--- Task details ---
Which lines of the records below contain the word "cell"? Report each of them in full.

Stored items
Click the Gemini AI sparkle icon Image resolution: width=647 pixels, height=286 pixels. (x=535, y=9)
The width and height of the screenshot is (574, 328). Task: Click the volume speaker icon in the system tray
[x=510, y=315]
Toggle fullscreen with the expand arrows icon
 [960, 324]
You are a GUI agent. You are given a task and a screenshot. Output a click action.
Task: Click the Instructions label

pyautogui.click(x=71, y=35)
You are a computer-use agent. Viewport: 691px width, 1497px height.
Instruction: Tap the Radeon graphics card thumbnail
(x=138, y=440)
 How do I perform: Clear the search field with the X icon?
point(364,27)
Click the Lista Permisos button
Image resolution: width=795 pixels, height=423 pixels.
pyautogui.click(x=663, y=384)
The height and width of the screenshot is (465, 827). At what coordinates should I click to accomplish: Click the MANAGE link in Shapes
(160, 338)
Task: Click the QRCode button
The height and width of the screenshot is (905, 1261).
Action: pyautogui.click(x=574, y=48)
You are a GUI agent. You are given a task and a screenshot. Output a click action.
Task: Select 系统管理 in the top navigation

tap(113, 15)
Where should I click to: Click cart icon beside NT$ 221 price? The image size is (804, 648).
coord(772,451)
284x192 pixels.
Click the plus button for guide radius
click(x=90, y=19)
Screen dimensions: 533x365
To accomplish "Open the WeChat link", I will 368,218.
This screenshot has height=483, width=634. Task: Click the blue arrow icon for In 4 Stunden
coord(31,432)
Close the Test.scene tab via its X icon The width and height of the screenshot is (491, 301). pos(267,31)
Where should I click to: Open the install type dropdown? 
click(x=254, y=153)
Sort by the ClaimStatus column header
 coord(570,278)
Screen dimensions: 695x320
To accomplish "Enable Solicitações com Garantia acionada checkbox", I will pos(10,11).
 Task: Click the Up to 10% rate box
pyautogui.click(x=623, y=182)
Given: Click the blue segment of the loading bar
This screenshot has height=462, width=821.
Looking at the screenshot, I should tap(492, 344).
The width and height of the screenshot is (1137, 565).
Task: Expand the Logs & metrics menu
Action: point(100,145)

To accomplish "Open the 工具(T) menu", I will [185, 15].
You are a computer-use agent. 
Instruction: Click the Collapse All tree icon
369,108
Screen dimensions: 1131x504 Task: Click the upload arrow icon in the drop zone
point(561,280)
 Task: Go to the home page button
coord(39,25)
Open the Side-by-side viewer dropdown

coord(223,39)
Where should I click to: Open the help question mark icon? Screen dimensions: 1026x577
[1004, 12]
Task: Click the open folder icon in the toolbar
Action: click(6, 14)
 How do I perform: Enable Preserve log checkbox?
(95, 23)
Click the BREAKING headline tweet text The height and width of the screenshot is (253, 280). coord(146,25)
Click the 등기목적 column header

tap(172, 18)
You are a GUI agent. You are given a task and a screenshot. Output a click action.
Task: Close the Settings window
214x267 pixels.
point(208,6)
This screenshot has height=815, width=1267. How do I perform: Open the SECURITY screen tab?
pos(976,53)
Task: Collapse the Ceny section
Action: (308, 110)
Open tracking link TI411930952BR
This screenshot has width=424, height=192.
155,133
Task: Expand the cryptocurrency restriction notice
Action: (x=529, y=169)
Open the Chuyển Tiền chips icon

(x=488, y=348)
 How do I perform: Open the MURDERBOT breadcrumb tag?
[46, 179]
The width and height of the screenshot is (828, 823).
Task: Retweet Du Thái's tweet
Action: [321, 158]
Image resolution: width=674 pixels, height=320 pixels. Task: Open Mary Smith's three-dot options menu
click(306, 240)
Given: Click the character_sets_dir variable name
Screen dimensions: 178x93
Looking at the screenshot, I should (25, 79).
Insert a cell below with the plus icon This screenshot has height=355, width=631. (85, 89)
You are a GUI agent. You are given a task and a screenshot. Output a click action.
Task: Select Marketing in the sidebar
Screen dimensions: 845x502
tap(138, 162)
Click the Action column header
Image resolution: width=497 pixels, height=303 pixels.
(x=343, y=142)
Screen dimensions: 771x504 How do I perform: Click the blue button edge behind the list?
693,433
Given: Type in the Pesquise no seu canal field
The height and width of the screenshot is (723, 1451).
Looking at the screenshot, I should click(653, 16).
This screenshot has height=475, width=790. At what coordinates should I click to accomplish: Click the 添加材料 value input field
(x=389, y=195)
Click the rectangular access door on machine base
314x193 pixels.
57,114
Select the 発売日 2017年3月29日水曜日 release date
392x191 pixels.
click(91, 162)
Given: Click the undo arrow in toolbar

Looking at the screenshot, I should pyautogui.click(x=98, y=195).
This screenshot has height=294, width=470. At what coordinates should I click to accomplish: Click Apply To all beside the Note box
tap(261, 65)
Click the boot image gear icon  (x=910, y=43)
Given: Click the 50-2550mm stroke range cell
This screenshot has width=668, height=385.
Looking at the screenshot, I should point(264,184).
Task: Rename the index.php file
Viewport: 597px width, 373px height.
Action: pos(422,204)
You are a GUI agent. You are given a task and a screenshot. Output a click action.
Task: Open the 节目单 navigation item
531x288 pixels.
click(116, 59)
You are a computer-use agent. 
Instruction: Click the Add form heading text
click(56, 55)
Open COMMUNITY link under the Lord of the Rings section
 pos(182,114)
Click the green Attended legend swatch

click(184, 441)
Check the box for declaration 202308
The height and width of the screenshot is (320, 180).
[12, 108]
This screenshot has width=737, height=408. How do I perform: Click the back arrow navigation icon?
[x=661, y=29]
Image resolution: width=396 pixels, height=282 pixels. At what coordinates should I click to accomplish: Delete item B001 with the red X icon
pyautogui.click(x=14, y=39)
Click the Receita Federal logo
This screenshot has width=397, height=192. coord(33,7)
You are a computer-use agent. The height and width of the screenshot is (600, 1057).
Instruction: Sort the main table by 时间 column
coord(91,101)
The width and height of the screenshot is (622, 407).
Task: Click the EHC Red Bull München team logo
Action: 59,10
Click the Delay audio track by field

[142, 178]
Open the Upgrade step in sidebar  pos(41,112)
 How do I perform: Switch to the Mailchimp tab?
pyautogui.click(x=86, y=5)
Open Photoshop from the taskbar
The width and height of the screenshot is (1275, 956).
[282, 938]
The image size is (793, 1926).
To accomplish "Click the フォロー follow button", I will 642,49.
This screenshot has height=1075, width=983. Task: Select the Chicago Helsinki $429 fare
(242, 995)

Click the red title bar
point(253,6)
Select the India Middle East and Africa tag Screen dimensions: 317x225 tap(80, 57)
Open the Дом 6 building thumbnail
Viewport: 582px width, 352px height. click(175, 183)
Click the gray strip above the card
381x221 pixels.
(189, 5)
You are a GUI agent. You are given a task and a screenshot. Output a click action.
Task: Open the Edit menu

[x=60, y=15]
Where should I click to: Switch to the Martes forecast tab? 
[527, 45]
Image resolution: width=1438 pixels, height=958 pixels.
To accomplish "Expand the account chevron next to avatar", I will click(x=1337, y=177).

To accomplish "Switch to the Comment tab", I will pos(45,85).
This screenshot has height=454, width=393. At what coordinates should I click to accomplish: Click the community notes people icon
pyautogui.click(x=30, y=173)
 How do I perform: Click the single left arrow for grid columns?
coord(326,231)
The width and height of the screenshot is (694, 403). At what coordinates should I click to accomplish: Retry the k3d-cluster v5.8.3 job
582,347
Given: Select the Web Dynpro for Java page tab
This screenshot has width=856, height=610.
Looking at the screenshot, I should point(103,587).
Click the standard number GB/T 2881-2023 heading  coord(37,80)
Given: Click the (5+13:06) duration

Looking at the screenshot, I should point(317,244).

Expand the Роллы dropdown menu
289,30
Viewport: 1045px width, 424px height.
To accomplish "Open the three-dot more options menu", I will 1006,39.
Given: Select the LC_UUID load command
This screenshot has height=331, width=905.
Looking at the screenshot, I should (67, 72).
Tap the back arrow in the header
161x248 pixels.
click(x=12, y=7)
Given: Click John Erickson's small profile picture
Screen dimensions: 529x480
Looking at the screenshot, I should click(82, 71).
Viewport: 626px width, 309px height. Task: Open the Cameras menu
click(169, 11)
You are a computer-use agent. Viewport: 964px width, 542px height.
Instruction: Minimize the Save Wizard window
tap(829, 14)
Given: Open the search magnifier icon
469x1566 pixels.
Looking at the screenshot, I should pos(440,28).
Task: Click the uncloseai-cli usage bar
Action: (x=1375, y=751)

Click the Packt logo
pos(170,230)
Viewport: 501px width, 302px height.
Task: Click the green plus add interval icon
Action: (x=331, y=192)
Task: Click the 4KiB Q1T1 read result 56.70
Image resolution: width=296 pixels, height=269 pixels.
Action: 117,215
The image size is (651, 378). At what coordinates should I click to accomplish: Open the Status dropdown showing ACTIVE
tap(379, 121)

--- Answer box ---
Insert a cell below with the plus icon This screenshot has height=355, width=631. (85, 89)
Given: Click the 50-2550mm stroke range cell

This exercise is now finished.